I'm trying to teach him how it will be without me. I'm trying to get him to accept this -- trying, and failing. This man who will believe in anything refuses to believe that I have terminal cancer. He refuses me my death.

Who would have thought that, when handed truth, Fox Mulder would push it away and look for another answer? An answer he liked better.

He thinks there is a cure. He believes I will not die. But his beliefs do nothing to convince me. I am a scientist. I know death. I know what it looks like; I know the odds.

I insist that there is nothing to be done.

He looks at me with strange eyes.

He doesn't argue with me anymore. He doesn't start fights or conversations. He's careful. He doesn't want to upset me.

I'm upset because he's changed. I've changed him. This disease has changed him too; it may even kill him along with me but in different ways.

I look at myself in the mirror: a thin trail of blood from one nostril to my upper lip, but my nose has stopped bleeding. I look at my pale face. Could everyone see this desperation in my eyes? Could they see the confusion? Could they see the victim?

And what about Dana Scully? Can anyone still see her? Doctor? Agent? Woman?

That's not who I am now.

There's no room for Dana Scully. No room for who I was...before.

No one sees me anymore. I've been lost inside my disease. I've been renamed and given a new identity by the disease and the onlookers both. It eats inside of me, waiting for me to surrender.
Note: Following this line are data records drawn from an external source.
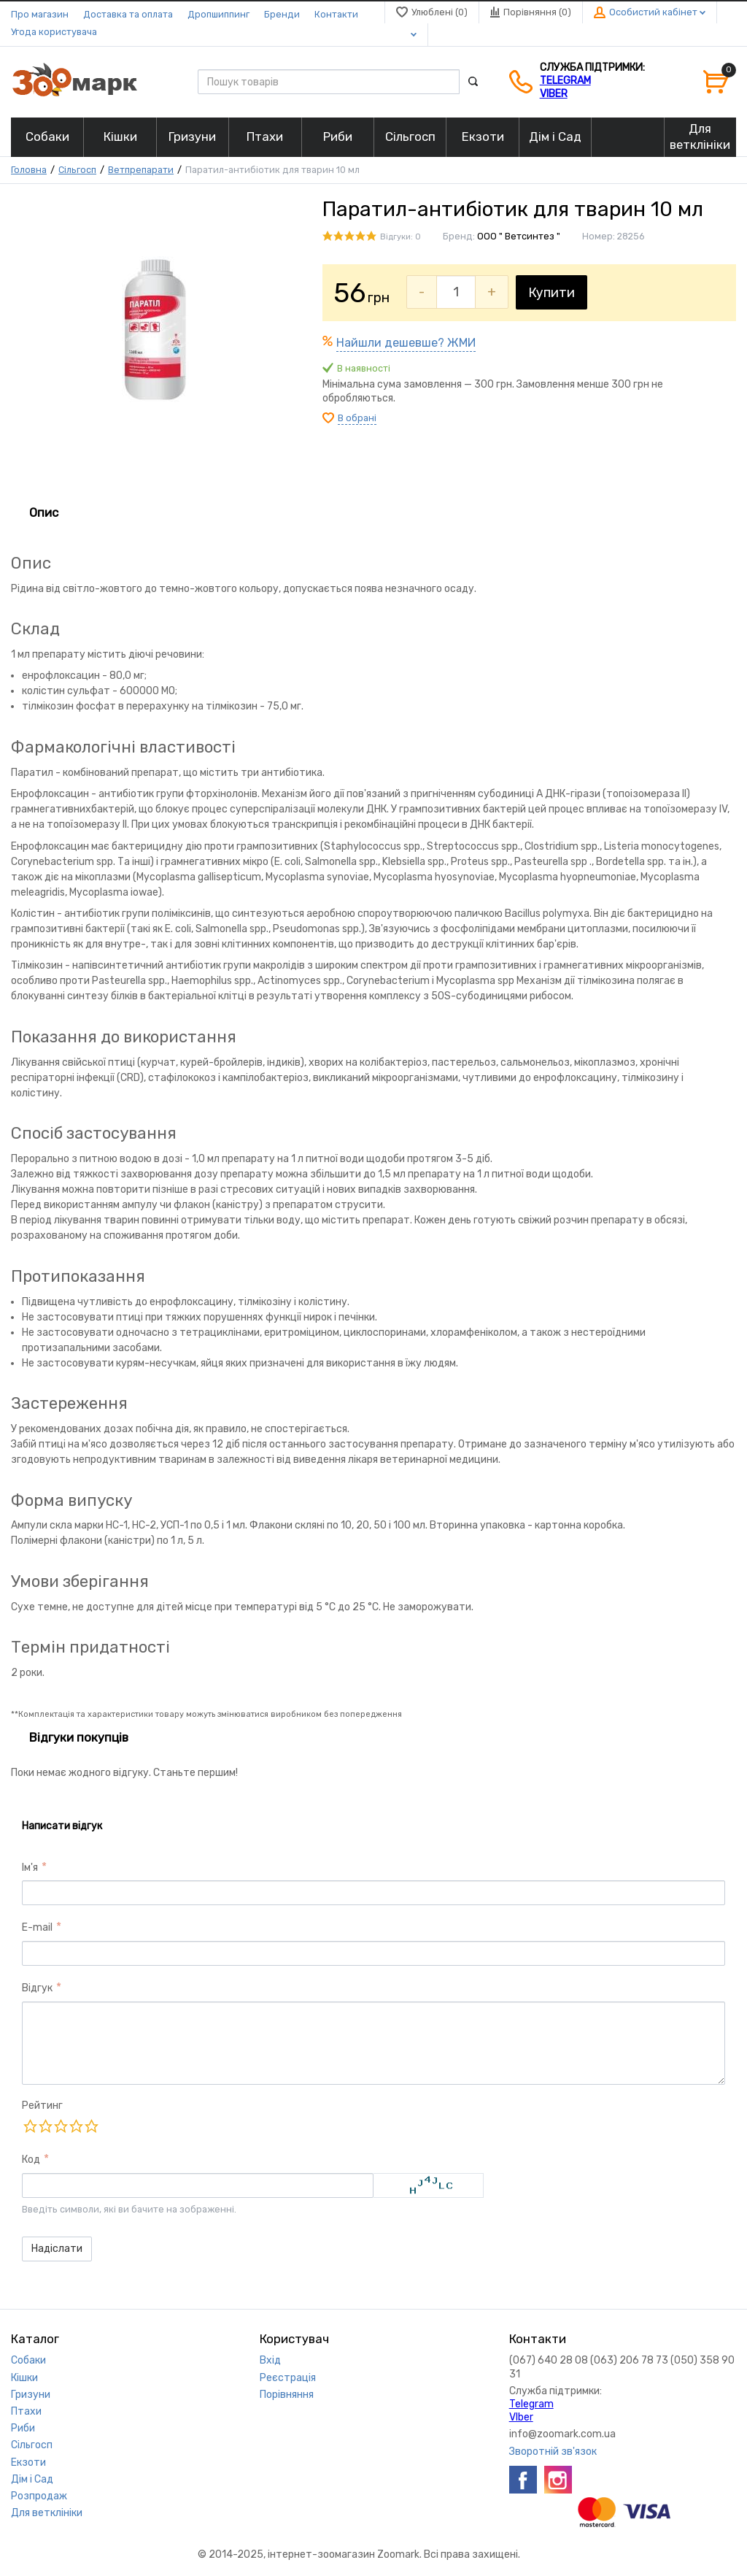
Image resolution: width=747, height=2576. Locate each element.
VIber (554, 94)
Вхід (270, 2360)
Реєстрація (288, 2378)
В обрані (357, 417)
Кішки (24, 2378)
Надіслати (56, 2248)
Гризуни (30, 2394)
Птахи (26, 2411)
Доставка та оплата (128, 14)
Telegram (565, 80)
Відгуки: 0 (400, 237)
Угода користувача (54, 31)
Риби (23, 2428)
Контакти (336, 14)
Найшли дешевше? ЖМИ (406, 343)
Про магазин (40, 14)
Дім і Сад (32, 2479)
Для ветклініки (46, 2513)
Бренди (282, 14)
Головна (29, 169)
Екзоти (28, 2462)
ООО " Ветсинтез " (518, 236)
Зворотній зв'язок (553, 2451)
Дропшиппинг (218, 14)
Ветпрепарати (141, 169)
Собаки (28, 2360)
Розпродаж (39, 2496)
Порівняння (287, 2394)
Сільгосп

I'd like to end this, stop the waiting, pop the bubble I've been living inside of. I'd like to reach out and pull these people toward me. I'd like to show them that I'm still here for however long that will be. I would hold them to me and tell them not to be afraid.

The bubble is thick.

I'm stronger than this victim they see in me, but I do not have the strength to do this alone, to be this alone.

Because I am alone. I am the only one who knows the truth. I will leave this world as I entered it...blind...stumbling, and full of pain.

Dying slowly from the inside out, I give up and wait it out.